→ **Problem to solve**
Every record below must be retyped exactly, with the pictures left out.

+++ Provided information +++

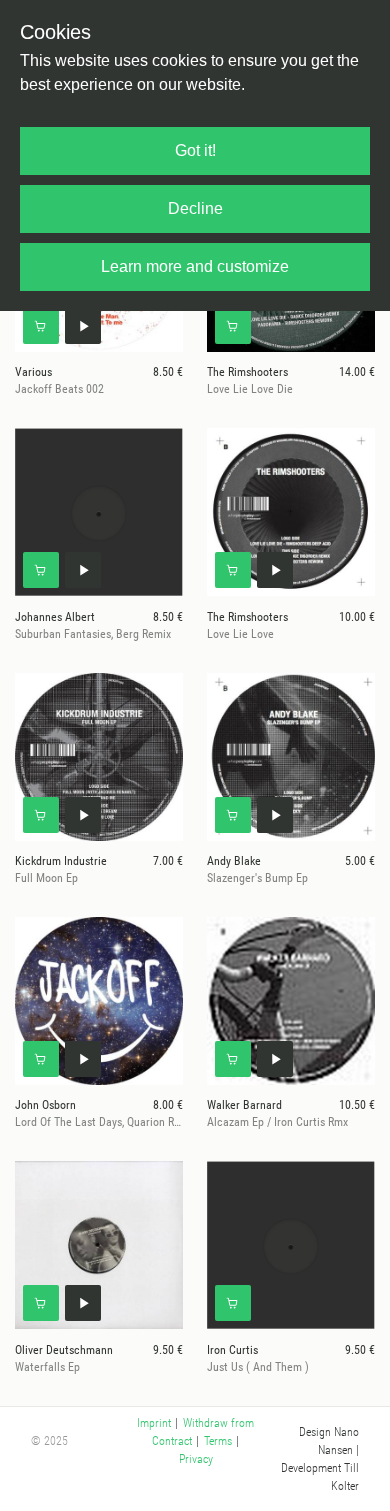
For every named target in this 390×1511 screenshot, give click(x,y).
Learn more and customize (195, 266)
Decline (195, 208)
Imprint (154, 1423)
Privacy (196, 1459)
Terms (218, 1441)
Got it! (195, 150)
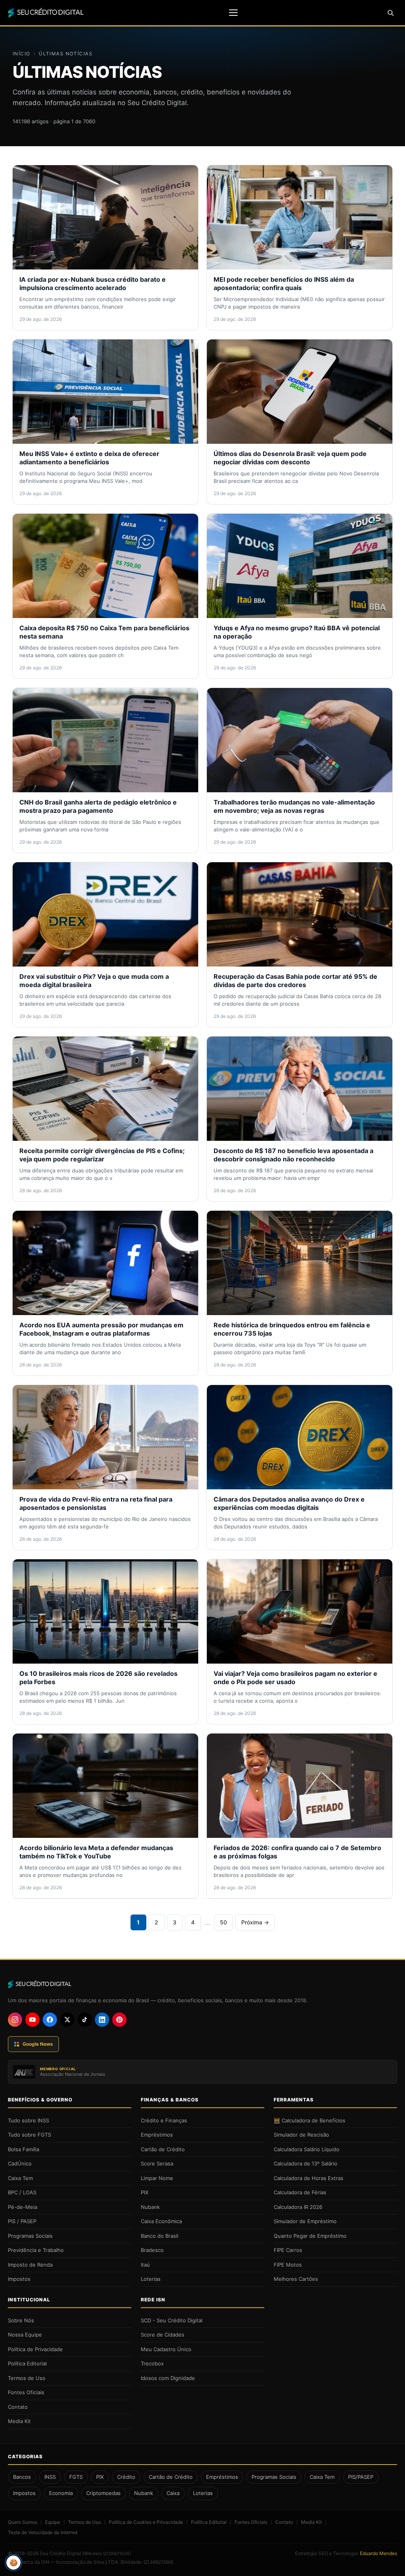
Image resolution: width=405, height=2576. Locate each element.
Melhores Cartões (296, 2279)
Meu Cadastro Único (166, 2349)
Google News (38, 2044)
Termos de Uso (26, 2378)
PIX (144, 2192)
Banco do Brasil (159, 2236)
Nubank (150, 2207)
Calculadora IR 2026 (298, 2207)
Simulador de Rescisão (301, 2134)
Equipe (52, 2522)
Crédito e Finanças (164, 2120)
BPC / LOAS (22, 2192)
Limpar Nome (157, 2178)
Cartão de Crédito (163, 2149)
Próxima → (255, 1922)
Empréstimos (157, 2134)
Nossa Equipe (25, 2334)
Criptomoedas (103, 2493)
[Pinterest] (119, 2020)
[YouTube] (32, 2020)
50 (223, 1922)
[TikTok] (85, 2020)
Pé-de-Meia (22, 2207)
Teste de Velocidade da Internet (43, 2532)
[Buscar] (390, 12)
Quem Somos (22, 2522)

+++

→ **Finished task**
For every named target in this 390×1511 screenshot, give click(x,y).
Learn more and customize (195, 266)
Decline (195, 208)
Imprint (154, 1423)
Privacy (196, 1459)
Terms (218, 1441)
Got it! (195, 150)
Image resolution: width=405, height=2576. Locate each element.
Melhores Cartões (296, 2279)
Meu Cadastro Único (166, 2349)
Google News (38, 2044)
Termos de Uso (26, 2378)
PIX (144, 2192)
Banco do Brasil (159, 2236)
Nubank (150, 2207)
Calculadora IR 2026 (298, 2207)
Simulador de Rescisão (301, 2134)
Equipe (52, 2522)
Crédito e Finanças (164, 2120)
BPC / LOAS (22, 2192)
Limpar Nome (157, 2178)
Cartão de Crédito (163, 2149)
Próxima → (255, 1922)
Empréstimos (157, 2134)
Nossa Equipe (25, 2334)
Criptomoedas (103, 2493)
[Pinterest] (119, 2020)
[YouTube] (32, 2020)
50 (223, 1922)
[TikTok] (85, 2020)
Pé-de-Meia (22, 2207)
Teste de Velocidade da Internet (43, 2532)
[Buscar] (390, 12)
Quem Somos (22, 2522)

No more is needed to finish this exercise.